Material provided:
★ ★ ★ ★

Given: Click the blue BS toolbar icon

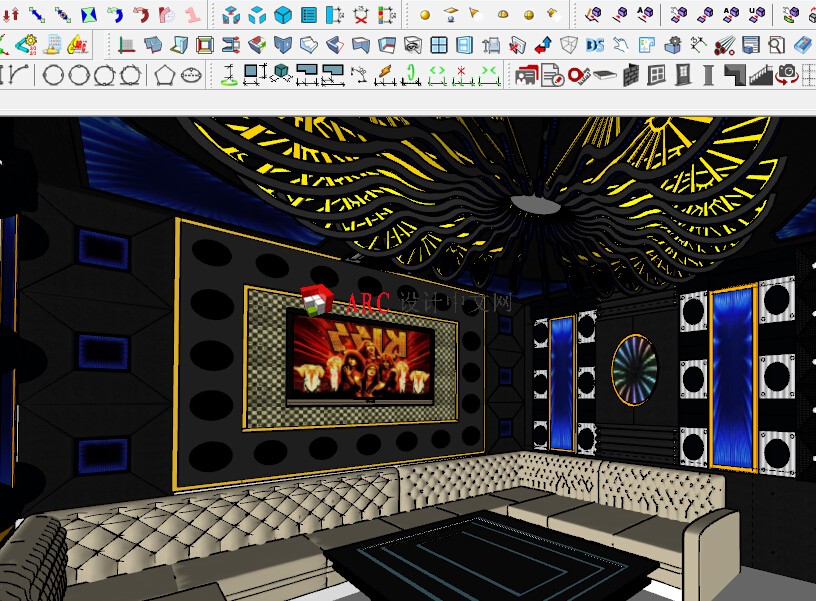Looking at the screenshot, I should tap(594, 45).
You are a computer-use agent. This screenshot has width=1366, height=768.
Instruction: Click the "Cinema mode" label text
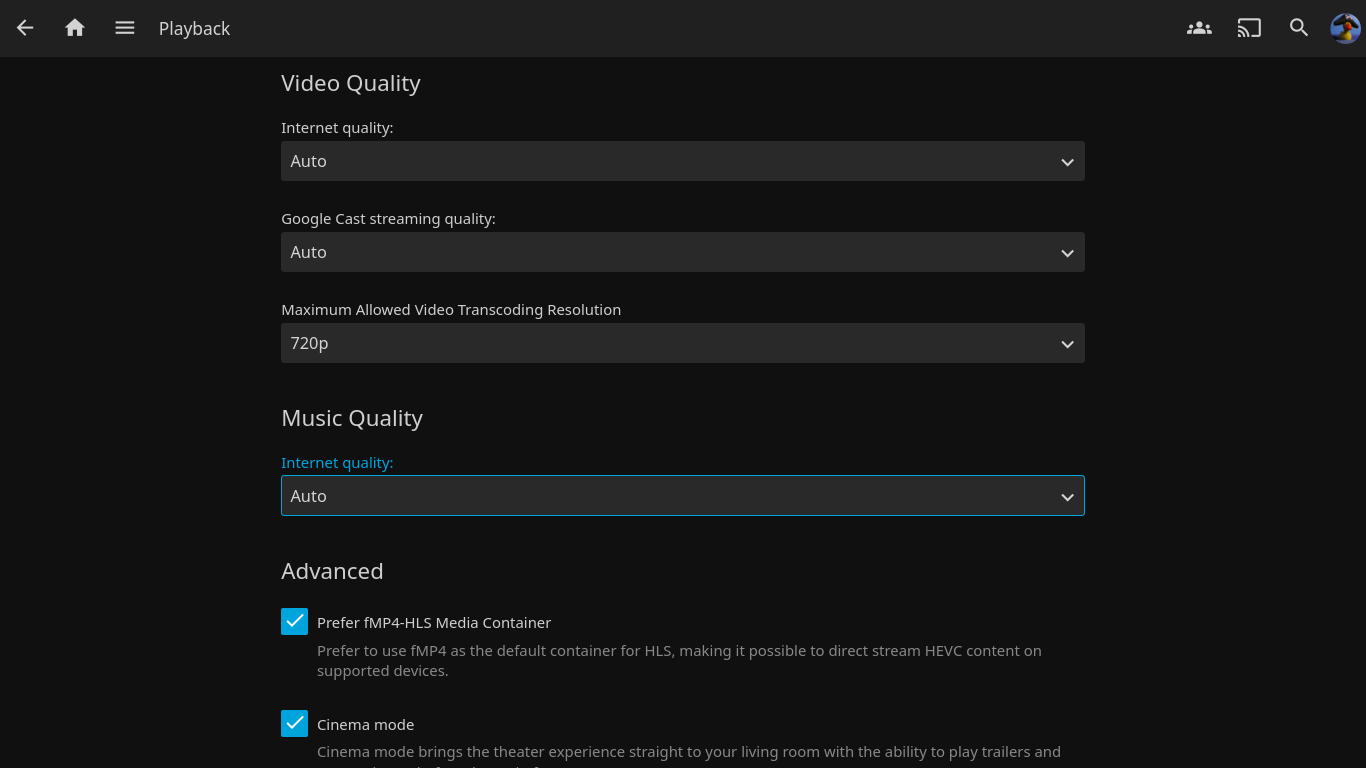point(365,725)
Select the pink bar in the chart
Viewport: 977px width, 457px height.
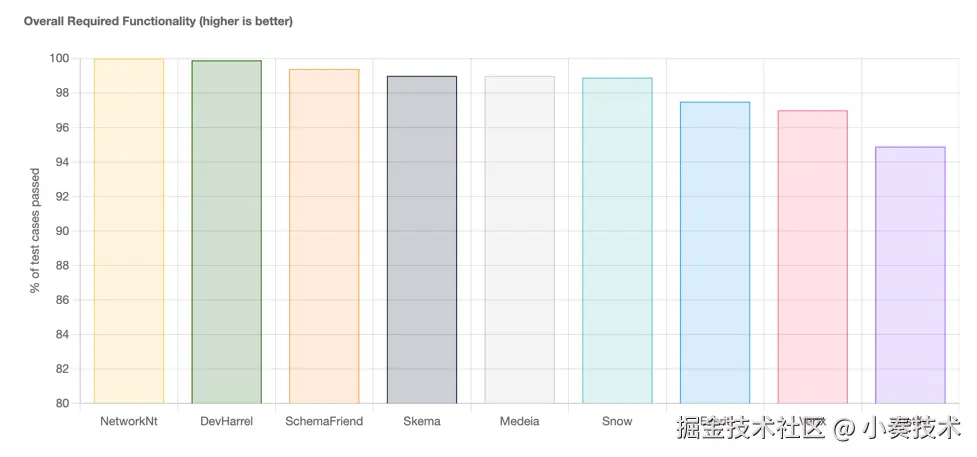(x=812, y=257)

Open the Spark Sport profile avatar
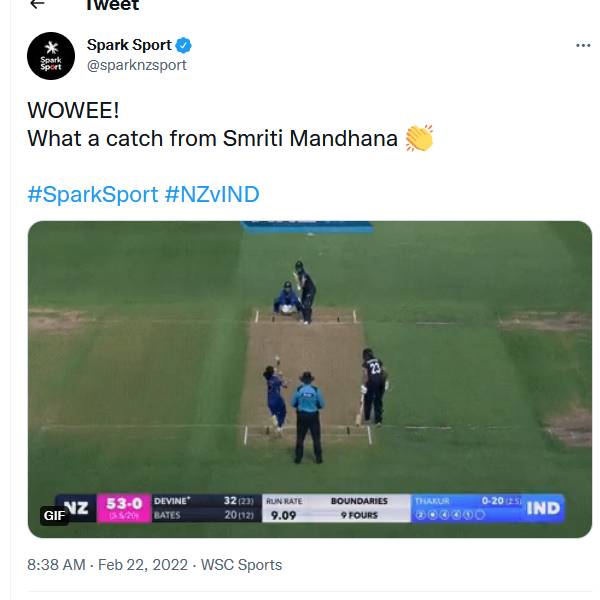click(51, 56)
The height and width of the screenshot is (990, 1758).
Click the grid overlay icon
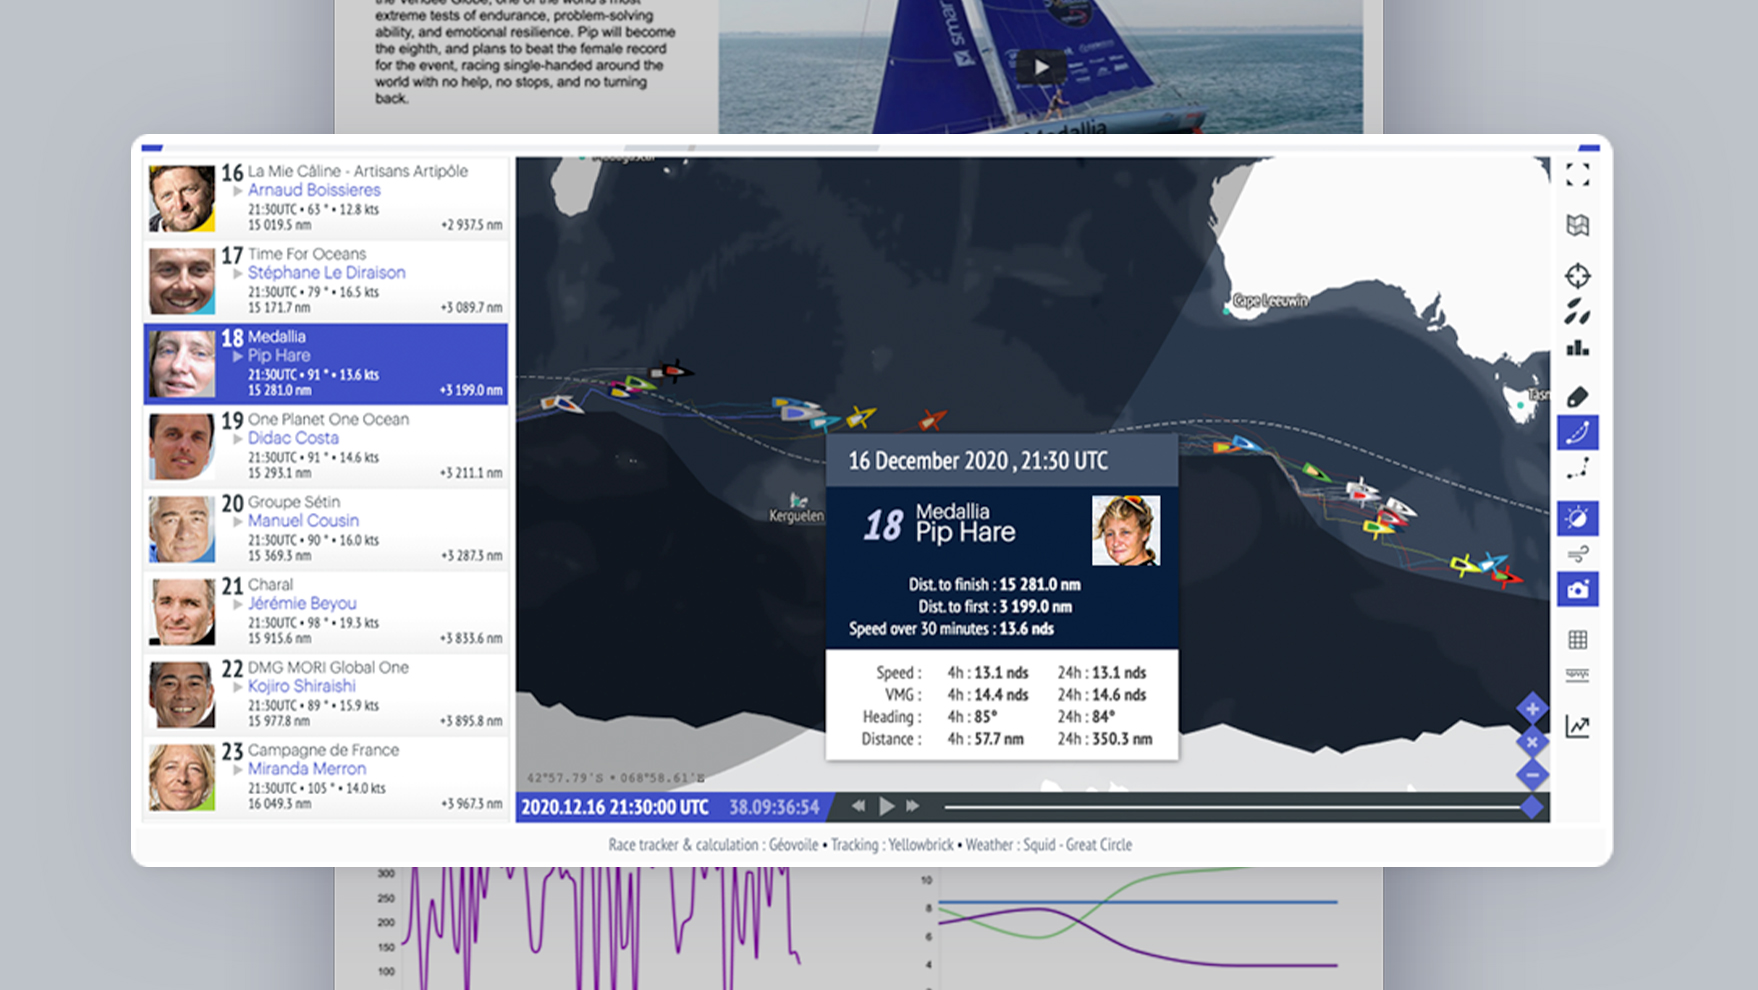pos(1577,640)
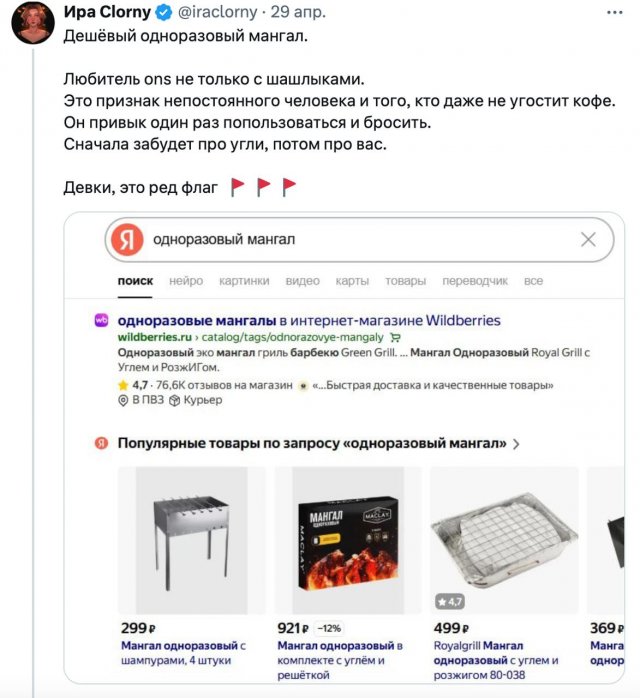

★ ★ ★ ★

Copy all of the data above exactly. Leave out every picture.

Given: Click the blue BS toolbar icon

Looking at the screenshot, I should tap(594, 45).
You are a computer-use agent. This screenshot has width=1366, height=768.
Instruction: Click the "Cinema mode" label text
point(365,725)
Select the pink bar in the chart
Viewport: 977px width, 457px height.
(x=812, y=257)

Open the Spark Sport profile avatar
click(51, 56)
The height and width of the screenshot is (990, 1758).
Click the grid overlay icon
pos(1577,640)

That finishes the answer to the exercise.